Newsletter & Updates
Moving to Remote Assessments with Integrity
These are challenging times as the University quickly moves to remote instruction for WI20 final exams and SP20 instruction. We know you care about academic integrity, so here are 5 tips for protecting integrity while assessing remotely.
Tip 1. Choose the Right Assessment for Your Class

Consider alternative assessment methods to the traditional exam delivered in-person. There are multiple possibilities, not all of which will work for each class.
However, if you choose to deploy a traditional exam in an online setting, use Remote Proctoring services to ensure integrity. UC San Diego uses ProctorU and Xamity.
Tip 2. Consider "open notes" exams
Restricting the sources students can use while completing remote assessments may not be the best option. Instead, consider making your assessment "open notes", allowing students to consult any sources they want (including other students).
  • For "Online Exam: Set of Questions/Prompts" assessments, sources may not be that helpful anyway given the time limitations.
  • With the "Online Exam: Written or Project" or "Take Home Final" assessments, add a section that asks students to list all the sources they used to answer the questions.
  • Add questions to promote honesty and "meta-learning" like:
  • how did the sources help or hinder you?
  • pick a question that was especially difficult for you and explain your process for answering it
  • choose a question you would rewrite or eliminate from the exam and explain your rationale
Tip 3. Promote Integrity
Tip 4. Conduct integrity checks
Use your traditional and maybe some new practices to check for integrity.
  1. For smaller classes, follow-up with each student via Zoom to talk through at least one of their answers. If the student can talk about it, and how they know what they know, this can indicate that they completed the exam with integrity.
  2. Use Turnitin (in CANVAS) for any narrative exams and check all assignments (not just those with a certain percentage similarity).

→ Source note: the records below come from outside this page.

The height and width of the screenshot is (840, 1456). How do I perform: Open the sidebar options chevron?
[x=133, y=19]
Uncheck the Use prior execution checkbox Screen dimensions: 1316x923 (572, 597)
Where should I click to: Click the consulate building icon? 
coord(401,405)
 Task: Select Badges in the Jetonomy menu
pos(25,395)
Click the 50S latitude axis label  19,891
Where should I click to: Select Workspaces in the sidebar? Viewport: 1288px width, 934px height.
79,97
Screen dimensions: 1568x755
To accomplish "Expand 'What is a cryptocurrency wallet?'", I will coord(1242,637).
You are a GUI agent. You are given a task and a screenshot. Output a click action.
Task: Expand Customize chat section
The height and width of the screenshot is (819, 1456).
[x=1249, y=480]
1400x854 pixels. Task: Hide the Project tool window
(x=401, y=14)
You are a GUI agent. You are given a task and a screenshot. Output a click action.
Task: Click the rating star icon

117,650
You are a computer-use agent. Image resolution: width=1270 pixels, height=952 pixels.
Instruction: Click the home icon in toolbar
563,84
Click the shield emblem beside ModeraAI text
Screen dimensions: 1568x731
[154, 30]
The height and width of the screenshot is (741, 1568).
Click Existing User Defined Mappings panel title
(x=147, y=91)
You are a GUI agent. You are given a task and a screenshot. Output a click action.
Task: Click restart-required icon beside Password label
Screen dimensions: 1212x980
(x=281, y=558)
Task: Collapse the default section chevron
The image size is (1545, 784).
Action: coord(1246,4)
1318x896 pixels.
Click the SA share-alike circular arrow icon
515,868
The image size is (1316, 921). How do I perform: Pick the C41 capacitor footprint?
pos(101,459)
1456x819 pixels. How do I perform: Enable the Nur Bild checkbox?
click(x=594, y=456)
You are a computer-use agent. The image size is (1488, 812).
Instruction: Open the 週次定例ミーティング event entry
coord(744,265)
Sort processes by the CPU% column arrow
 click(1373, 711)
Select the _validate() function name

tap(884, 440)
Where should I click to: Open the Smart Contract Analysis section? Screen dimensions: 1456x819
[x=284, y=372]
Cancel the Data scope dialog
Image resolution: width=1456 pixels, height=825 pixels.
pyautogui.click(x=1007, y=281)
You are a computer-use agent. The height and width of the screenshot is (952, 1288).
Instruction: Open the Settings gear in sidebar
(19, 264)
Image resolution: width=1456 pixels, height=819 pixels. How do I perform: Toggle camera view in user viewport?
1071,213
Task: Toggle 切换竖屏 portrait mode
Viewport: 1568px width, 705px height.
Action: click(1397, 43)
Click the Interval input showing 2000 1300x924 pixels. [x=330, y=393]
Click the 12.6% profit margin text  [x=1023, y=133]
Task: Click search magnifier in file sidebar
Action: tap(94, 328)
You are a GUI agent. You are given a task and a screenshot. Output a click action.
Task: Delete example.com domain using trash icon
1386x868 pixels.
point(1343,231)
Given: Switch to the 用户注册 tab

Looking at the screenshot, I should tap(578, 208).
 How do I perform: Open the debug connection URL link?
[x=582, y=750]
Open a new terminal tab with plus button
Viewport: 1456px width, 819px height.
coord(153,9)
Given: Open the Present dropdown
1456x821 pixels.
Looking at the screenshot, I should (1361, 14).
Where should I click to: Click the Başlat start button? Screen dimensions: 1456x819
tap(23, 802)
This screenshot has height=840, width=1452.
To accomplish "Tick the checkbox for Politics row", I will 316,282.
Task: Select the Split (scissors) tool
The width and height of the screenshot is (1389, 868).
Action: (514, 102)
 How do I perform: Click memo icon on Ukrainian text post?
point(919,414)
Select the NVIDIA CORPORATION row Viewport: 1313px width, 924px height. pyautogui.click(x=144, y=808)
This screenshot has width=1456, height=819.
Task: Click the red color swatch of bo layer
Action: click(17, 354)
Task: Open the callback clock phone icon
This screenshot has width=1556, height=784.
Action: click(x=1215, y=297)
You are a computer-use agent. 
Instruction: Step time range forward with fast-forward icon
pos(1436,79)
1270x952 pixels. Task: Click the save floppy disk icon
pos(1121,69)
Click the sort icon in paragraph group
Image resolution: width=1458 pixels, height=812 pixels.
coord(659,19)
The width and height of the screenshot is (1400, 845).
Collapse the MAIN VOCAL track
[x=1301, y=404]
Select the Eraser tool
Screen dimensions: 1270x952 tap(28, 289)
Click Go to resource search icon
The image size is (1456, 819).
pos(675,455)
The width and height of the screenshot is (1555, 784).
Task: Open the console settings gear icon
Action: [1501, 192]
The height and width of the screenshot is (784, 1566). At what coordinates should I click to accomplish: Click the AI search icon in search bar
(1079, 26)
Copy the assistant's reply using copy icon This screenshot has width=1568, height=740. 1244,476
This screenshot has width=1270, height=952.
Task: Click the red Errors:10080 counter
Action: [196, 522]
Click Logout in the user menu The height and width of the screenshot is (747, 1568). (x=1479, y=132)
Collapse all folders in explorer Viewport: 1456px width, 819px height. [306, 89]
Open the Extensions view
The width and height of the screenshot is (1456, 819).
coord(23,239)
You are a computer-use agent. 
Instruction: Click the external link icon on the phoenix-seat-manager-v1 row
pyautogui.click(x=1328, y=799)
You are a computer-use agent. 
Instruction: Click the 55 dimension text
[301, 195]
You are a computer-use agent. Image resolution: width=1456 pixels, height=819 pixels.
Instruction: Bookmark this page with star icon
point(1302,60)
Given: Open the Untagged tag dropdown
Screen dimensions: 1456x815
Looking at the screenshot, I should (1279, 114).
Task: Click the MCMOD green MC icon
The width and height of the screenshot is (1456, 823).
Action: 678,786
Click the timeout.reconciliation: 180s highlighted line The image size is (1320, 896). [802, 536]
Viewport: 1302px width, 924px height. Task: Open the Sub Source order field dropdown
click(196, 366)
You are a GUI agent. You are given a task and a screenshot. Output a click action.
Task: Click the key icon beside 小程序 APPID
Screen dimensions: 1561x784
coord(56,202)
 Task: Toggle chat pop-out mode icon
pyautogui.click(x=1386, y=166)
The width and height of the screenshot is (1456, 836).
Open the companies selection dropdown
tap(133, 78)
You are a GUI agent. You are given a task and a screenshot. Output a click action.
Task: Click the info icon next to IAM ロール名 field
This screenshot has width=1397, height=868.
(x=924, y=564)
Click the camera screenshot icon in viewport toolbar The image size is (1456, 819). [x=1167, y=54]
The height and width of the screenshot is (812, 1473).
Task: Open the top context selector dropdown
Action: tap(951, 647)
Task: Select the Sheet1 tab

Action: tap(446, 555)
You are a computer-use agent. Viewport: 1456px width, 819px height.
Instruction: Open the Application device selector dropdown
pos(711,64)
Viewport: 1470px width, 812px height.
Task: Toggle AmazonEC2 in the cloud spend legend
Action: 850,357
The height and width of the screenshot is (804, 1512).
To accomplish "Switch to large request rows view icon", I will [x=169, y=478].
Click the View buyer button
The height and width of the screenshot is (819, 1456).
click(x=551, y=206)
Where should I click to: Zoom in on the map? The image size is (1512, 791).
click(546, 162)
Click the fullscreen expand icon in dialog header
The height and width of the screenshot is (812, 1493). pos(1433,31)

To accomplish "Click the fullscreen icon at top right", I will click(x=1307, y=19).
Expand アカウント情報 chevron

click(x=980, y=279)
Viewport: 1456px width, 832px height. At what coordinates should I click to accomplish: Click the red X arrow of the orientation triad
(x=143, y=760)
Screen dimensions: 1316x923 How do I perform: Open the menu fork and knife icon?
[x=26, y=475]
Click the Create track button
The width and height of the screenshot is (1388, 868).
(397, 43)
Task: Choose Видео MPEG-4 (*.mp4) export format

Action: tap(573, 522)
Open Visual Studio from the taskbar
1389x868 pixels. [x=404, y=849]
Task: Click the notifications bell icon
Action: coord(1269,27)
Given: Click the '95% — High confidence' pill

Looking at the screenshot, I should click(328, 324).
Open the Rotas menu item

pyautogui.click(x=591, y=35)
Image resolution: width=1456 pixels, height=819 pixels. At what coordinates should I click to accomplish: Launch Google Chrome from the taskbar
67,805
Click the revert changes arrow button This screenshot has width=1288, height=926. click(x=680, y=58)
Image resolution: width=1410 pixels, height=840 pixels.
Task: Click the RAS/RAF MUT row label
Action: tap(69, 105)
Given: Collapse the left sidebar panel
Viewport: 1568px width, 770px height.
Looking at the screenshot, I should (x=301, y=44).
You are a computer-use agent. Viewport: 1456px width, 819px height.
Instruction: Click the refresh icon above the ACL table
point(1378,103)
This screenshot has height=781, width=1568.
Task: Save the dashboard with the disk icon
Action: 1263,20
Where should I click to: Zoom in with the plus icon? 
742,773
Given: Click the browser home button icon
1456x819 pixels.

  3. Use "horizontal grading" (credit: Todd Kemp) - each IA grades the same questions on all exams so that unauthorized collaboration or copying on exams can be detected (consider using GradeScope for STEM/math-based exams).
  4. If using a CANVAS quiz for your exam, use their metrics and logs to check for signs of integrity violations
  5. Check for contract cheating using these tips
Tip 5. Report all suspected integrity violations
Our superb quality and reputation can only be sustained if faculty and students commit to academic integrity. For students, this means that they complete all of their exams in a way that honestly and fairly demonstrates their knowledge and abilities at that particular moment in time. For faculty, that means that they work to design and deliver final exams in ways that uphold integrity, and they check to ensure that those exams were completed with integrity. It also means that faculty will report all suspected academic integrity violations to the Academic Integrity Office, even in these difficult times. Any extenuating circumstances will be considered during the sanctioning phase of the process.